The problem
Please replace "Given" with "Instruction" in the lines below and keep everything else unchanged. Leave the pictures out of your answer.

Screenshot and document pointing data
◆ ◆ ◆ ◆ ◆
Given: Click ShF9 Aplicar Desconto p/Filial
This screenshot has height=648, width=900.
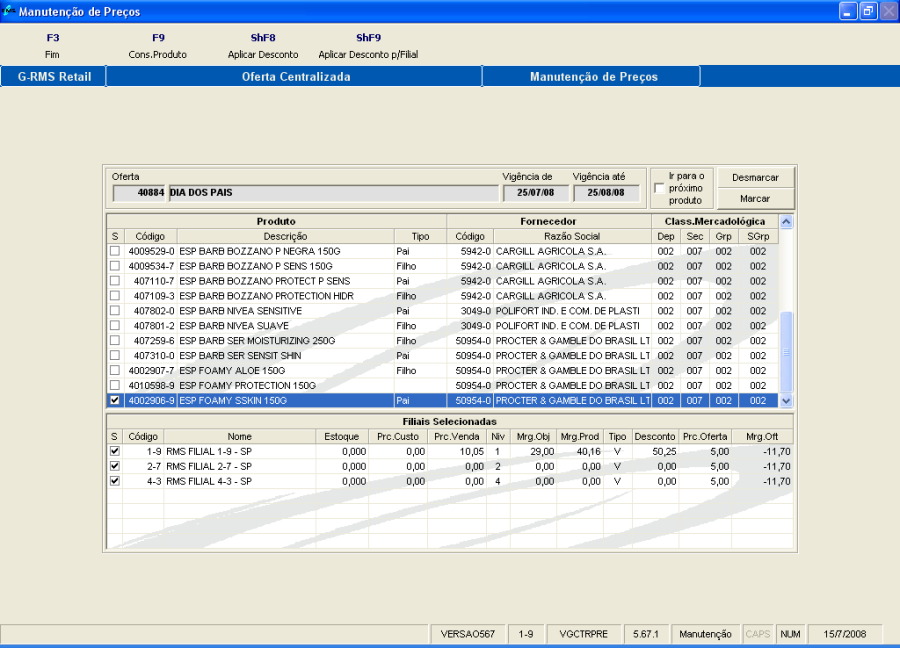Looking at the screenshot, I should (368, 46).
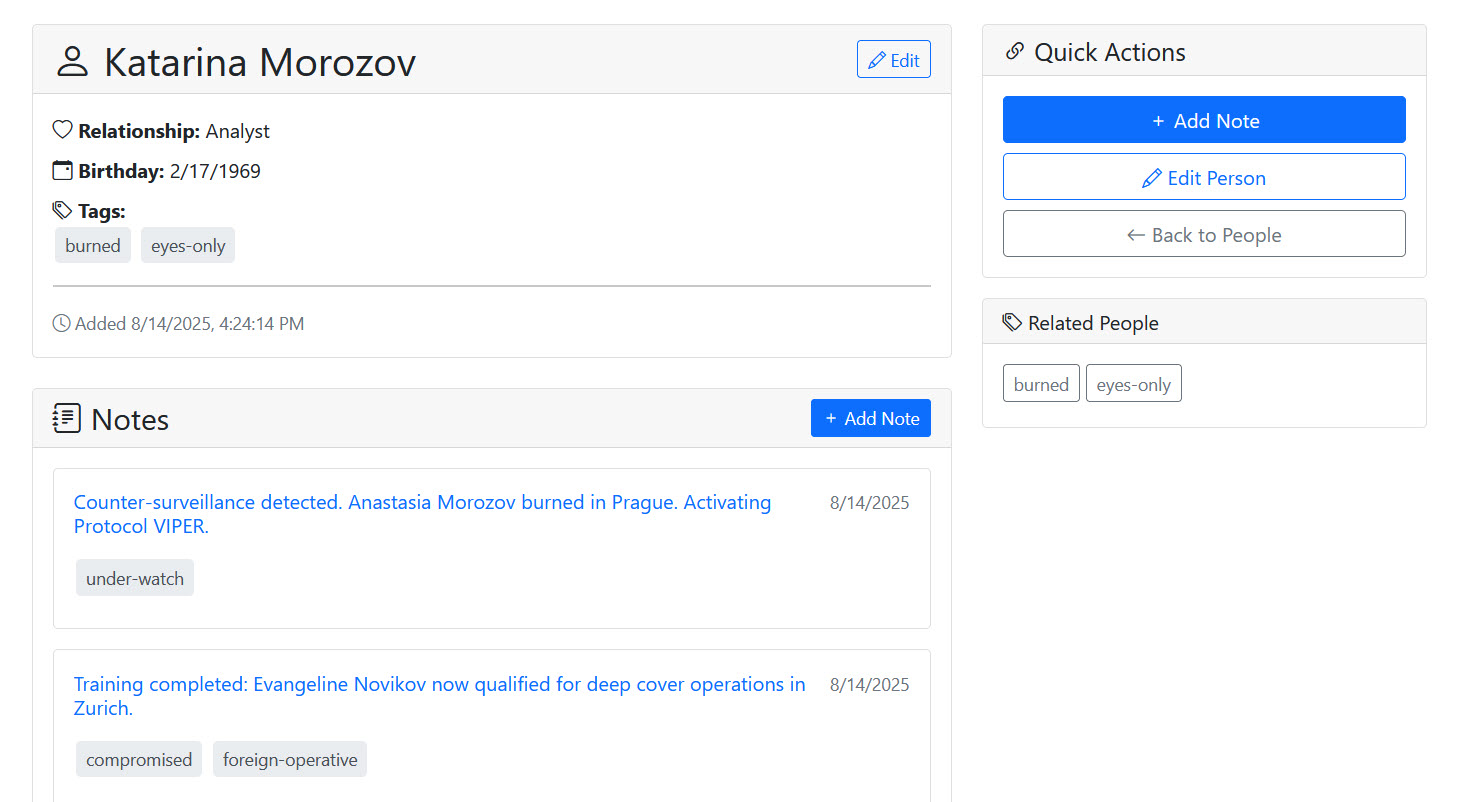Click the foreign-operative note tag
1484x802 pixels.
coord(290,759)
◆ ◆ ◆ ◆ ◆
Completed task
Instruction: Click ShF9 Aplicar Desconto p/Filial
This screenshot has height=648, width=900.
Looking at the screenshot, I should (368, 46).
Click the foreign-operative note tag
1484x802 pixels.
coord(290,759)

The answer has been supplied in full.